История выживания Сталины Сергеевны привела к тому, что Рыклин испытал чувство отчуждения от обеих сторон. В самом ее имени заложена непоправимая ирония, лежащая в основе чувства обособленности Рыклина, – разрыв между сталинским коллективом и типичным этническим обликом. Кроме того, имя Сталина несет в себе, помимо упомянутых, и иные разрывы и противоречия. Тут и символическое обещание слиться с советским сталинским коллективом, и знак отторжения и отчуждения от этого коллектива: Сталин отрицал, что евреи были преднамеренно выбраны нацистами для уничтожения, отказался опубликовать «Черную книгу» Гроссмана и Эренбурга об ужасах холокоста[76]
, а впоследствии планировал и частично осуществил ликвидацию еврейской интеллигенции.Имя матери символизирует сложную метафорическую связь между официально признанными нацистскими убийствами и замалчиваемыми сталинскими. В июне 1941 года, сразу после германского нападения, бабушка Сталины порвала свидетельство о рождении внучки: как ни парадоксально, не потому, что в нем Сталина была записана как еврейка, а потому, что знала: имени ее внучки, столь явно заявляющего о преданности коммунизму, будет достаточно, чтобы нацисты ее убили (ПЛ, 31). Она приняла этническую ненависть, влекущую за собой геноцид, за классовую борьбу. Сам предмет еврейства – еврейская национальность или, по крайней мере, еврейская внешность – тут же стал обратной стороной этой «уловки 22». Рыклин понимал, что «еврей» – «плавающий», несвязанный знак, который мог применяться к любому «чужому», «другому», «врагу». Сталина, например, вспоминала, что немецкие солдаты разглядывали календарь с портретами Сталина, Ворошилова и Молотова и каждого из них называли «евреем» (ПЛ, 36).
Таким образом, граница как обжитое пространство и как психологическая метафора открывает собственный творческий путь Рыклина к критическому мышлению. Оба геноцида, нацистский и сталинский, «эт[а] прошедш[ая] через тела моих родственников смерть», пробудили ощущение собственной личности, которое, как он понимает, у него отнять нельзя (ПЛ, 45). История матери повела Рыклина, по его словам, «на восходящую линию индивидуации» (ПЛ, 46). Он осознал, что случайное событие его рождения связано с вопросом еврейства, выживания матери и той двойной угрозой, что таило ее имя, чреватое немедленной смертью и наложившее табу на упоминание сталинского террора под маской «поняти[я] коммунизма как высшего блага» (ПЛ, 46). Еще будучи ребенком, он пытался понять, есть ли логика в том, чтобы стать жертвой нацистского геноцида, а после войны – жертвой плановой сталинской резни (ПЛ, 52). Отсюда напряженное самосознание Рыклина.

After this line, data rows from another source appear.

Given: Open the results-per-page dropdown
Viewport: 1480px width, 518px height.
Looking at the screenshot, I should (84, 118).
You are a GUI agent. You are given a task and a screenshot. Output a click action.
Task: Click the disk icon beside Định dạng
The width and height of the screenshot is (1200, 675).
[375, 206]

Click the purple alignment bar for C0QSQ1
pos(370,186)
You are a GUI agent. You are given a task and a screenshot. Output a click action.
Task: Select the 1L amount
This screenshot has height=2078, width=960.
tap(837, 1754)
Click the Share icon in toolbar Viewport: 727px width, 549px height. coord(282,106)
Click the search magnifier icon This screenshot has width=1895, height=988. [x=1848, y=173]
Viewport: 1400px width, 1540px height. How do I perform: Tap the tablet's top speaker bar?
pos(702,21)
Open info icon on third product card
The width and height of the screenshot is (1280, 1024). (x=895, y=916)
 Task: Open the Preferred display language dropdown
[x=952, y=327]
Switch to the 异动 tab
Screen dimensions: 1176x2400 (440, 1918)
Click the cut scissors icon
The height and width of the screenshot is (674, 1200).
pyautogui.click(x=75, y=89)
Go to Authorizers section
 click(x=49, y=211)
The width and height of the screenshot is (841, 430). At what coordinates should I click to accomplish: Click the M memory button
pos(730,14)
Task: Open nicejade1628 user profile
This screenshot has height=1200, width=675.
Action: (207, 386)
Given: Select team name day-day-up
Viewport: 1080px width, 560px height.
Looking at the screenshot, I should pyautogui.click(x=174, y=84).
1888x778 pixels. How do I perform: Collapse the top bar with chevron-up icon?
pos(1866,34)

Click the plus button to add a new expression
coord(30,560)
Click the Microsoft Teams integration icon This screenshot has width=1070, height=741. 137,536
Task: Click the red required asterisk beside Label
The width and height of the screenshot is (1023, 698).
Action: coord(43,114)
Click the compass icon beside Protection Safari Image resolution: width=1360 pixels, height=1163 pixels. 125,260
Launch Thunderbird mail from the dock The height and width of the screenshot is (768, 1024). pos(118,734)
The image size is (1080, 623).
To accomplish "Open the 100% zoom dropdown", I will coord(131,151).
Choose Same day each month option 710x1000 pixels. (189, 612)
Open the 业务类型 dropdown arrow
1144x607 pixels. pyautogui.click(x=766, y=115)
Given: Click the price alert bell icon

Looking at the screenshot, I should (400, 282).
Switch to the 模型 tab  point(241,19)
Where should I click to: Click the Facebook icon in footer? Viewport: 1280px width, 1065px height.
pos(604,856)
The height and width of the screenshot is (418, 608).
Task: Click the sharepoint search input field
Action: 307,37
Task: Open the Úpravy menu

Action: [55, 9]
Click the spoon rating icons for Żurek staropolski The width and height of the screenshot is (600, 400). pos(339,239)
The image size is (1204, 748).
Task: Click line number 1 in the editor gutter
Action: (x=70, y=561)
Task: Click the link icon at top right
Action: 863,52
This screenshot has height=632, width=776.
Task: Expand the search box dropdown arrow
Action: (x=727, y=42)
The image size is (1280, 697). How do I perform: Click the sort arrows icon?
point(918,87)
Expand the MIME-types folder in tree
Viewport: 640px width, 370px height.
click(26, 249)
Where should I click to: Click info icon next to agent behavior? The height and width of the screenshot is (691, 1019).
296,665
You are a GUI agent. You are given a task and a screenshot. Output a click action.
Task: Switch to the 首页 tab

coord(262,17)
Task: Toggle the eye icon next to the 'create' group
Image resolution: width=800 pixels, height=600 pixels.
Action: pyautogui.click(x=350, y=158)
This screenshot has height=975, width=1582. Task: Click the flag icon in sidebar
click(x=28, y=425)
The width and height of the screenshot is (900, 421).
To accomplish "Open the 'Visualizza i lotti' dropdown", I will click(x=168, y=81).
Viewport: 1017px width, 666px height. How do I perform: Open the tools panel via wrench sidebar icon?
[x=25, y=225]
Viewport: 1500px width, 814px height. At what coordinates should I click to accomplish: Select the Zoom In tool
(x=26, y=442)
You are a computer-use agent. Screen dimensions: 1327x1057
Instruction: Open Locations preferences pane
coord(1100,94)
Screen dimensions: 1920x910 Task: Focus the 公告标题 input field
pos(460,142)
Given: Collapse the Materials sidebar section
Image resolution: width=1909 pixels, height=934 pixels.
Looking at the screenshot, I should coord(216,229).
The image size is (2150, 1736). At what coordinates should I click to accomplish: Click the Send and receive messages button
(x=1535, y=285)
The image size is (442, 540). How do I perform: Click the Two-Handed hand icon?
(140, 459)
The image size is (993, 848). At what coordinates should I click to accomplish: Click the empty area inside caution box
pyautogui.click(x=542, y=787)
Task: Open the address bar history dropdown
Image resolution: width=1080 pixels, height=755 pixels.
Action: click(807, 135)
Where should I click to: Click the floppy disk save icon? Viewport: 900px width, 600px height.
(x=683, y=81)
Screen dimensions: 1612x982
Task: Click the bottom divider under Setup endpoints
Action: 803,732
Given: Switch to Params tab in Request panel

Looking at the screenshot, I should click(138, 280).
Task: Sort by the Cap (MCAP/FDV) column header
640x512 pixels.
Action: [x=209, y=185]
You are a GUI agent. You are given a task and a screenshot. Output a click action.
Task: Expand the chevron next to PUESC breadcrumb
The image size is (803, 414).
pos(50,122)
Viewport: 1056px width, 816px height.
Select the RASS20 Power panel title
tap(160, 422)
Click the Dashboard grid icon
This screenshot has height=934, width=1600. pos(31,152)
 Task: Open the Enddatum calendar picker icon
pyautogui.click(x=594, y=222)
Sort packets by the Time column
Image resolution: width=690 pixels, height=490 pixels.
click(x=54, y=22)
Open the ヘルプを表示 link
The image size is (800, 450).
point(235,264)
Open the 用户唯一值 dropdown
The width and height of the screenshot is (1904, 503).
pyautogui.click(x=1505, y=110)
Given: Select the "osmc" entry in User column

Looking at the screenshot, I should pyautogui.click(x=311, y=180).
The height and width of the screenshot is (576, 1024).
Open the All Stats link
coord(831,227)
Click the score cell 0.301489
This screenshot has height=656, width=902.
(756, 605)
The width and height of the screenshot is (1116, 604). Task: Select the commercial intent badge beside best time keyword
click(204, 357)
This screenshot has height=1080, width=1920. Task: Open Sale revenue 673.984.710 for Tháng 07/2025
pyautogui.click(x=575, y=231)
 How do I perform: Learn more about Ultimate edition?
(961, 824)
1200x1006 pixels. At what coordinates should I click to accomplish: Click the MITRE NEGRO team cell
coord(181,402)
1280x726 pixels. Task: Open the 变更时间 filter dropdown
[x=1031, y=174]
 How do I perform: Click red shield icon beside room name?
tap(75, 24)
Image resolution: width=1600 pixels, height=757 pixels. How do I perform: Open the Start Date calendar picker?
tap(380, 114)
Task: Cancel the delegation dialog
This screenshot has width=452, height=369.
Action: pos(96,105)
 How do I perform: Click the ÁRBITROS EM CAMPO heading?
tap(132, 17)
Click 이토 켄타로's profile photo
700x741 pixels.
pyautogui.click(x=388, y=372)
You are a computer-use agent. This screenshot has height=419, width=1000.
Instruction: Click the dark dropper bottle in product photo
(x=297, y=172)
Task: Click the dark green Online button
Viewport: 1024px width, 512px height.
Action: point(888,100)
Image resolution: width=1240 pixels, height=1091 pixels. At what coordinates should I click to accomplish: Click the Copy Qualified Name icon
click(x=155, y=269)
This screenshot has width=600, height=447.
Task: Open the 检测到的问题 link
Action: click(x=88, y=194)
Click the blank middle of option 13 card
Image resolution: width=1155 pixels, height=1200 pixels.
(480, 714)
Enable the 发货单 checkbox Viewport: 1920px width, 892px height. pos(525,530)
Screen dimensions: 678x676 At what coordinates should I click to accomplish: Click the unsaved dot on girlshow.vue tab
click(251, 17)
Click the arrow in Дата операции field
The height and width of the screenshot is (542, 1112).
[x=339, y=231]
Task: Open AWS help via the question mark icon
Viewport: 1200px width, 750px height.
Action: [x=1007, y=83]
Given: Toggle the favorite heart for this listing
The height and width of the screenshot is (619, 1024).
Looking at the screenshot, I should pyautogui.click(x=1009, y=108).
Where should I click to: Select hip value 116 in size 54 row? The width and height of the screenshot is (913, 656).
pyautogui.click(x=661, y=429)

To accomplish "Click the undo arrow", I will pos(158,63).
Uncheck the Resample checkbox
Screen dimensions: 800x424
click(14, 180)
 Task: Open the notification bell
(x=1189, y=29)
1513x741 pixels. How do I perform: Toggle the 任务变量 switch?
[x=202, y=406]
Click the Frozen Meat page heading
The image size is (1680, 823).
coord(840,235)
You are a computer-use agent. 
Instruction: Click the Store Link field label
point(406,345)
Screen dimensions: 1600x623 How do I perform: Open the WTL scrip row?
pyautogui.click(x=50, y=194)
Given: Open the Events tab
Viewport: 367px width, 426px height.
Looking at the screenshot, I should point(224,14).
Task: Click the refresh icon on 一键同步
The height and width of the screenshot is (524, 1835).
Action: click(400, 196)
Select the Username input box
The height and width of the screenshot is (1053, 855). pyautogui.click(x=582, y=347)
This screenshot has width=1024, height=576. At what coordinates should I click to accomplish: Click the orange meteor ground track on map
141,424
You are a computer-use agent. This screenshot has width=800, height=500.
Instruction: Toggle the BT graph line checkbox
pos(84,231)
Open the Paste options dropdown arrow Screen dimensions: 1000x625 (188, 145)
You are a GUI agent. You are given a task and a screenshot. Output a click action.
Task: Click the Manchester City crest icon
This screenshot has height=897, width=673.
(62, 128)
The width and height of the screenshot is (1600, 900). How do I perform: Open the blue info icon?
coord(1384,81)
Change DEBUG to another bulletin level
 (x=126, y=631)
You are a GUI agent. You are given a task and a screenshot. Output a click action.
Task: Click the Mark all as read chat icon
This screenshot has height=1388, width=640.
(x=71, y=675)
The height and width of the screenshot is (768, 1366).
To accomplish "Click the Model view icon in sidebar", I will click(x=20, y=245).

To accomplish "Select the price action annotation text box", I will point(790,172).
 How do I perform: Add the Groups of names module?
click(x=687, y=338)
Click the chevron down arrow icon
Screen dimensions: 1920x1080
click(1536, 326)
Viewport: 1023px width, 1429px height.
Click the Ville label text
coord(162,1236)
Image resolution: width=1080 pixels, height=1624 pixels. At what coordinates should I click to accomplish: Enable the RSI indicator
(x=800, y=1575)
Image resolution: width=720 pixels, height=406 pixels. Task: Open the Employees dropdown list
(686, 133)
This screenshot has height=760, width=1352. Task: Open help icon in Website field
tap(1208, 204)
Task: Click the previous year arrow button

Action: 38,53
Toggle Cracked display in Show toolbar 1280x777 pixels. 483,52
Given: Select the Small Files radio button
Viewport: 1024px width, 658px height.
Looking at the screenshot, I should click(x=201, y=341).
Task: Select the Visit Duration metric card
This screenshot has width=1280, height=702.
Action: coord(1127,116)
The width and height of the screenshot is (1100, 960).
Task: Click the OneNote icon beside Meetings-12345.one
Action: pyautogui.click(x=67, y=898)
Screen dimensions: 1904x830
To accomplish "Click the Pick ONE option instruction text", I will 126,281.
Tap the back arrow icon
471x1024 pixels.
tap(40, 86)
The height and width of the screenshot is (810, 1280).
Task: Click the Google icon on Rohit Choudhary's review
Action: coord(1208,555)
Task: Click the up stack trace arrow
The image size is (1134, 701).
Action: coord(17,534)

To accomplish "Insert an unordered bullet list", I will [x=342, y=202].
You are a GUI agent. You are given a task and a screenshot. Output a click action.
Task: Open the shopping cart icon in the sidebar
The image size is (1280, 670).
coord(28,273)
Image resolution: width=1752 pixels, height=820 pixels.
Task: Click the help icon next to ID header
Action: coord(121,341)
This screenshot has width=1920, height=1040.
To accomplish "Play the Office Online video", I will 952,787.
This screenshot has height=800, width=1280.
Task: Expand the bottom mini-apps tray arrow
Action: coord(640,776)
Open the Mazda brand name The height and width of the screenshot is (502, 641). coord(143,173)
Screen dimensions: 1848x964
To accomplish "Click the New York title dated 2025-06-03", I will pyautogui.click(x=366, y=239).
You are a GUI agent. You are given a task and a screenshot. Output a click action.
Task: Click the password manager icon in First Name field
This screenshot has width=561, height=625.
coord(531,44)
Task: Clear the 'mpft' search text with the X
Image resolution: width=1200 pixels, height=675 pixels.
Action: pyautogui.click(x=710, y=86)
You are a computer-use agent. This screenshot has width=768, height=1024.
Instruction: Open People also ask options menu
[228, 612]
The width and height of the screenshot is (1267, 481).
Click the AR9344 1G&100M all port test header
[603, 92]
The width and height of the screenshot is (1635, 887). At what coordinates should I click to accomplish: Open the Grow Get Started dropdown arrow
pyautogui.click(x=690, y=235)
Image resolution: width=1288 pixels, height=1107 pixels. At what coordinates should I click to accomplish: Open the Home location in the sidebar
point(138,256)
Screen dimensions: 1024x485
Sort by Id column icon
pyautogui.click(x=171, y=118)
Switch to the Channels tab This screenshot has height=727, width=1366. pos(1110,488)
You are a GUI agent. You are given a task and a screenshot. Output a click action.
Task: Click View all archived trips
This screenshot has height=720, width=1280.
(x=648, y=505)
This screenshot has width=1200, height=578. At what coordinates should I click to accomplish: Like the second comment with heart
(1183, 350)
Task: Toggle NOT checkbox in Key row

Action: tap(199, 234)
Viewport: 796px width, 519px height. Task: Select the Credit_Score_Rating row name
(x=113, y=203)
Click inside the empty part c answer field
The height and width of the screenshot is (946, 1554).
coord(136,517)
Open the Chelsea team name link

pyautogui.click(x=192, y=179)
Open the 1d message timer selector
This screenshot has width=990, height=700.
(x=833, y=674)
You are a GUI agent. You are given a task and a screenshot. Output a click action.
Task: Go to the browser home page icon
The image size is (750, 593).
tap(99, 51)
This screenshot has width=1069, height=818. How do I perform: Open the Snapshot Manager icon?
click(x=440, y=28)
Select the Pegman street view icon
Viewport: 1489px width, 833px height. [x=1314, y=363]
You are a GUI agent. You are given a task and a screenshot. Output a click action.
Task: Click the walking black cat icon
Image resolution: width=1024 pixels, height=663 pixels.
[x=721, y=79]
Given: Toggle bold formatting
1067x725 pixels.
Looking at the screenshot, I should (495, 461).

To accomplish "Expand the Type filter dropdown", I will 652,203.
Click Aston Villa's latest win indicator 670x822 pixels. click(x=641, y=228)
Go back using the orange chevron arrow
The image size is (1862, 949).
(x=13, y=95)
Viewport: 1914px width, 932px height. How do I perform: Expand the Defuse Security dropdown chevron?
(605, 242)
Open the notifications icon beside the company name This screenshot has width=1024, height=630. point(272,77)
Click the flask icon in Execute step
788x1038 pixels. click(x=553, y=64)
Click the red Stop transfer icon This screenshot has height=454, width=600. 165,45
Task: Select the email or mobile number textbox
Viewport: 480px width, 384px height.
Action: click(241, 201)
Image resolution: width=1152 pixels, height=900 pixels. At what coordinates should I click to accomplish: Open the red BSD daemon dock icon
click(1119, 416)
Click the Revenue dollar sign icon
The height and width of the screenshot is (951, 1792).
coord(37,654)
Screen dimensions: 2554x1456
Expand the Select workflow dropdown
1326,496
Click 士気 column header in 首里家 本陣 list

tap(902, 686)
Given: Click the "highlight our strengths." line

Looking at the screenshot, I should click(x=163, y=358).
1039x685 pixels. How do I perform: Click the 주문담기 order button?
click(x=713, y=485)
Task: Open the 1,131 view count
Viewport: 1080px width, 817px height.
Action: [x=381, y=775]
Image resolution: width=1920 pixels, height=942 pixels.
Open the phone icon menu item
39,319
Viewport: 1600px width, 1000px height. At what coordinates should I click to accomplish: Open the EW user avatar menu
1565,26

Рыклин подчеркивает, что различные этапы сталинского террора были табу – о них не говорилось даже в семейном кругу. Поскольку эта травма не имела выхода, она еще прочнее закрепилась в советском массовом бессознательном, и в результате сейчас стало еще труднее выявить ее, противостоять ей и в конечном итоге ее изменить. Напротив, открыто признанные и осужденные нацистские преступления послужили полезной цели, став эзоповским способом упоминания сталинских преступлений.
Хотя бы частично и «расколдованные», названные своим именем преступления нацизма, очевидцем которых ребенком стала моя мама, служили для меня моделью для объяснения других, неназванных преступлений, которые тогда надо было скрывать от самих себя (ПЛ, 21).
Именно потому, что их можно было обсуждать, пусть и в искаженном с точки зрения истории виде, признанные злодеяния нацистов, стилизованные и превратившиеся в штамп в послевоенных книгах и фильмах, стали метафорой сталинских преступлений, о которых нельзя было упоминать, и, таким образом, обеспечили некоторое психологическое облегчение[77]
.Рыклин считает, что опыт постсталинизма гораздо менее благоприятен для оздоровления идентичности, чем опыт постнацизма в Германии. Органы госбезопасности, виновные в сталинских преступлениях, так никогда и не предстали перед судом. Таким образом, утверждает Рыклин, они не будут названы, преданы гласности и не станут объектом общественного нравственного осуждения:
Советская вина перерабатывается исключительно в вытесненном из сознания виде; у нее нет субъекта, которому ее можно вменить. Нет юридической процедуры, с помощью которой можно локализовать эту свободно-парящую субстанцию, закрепить за особой социальной группой (ПЛ, 21).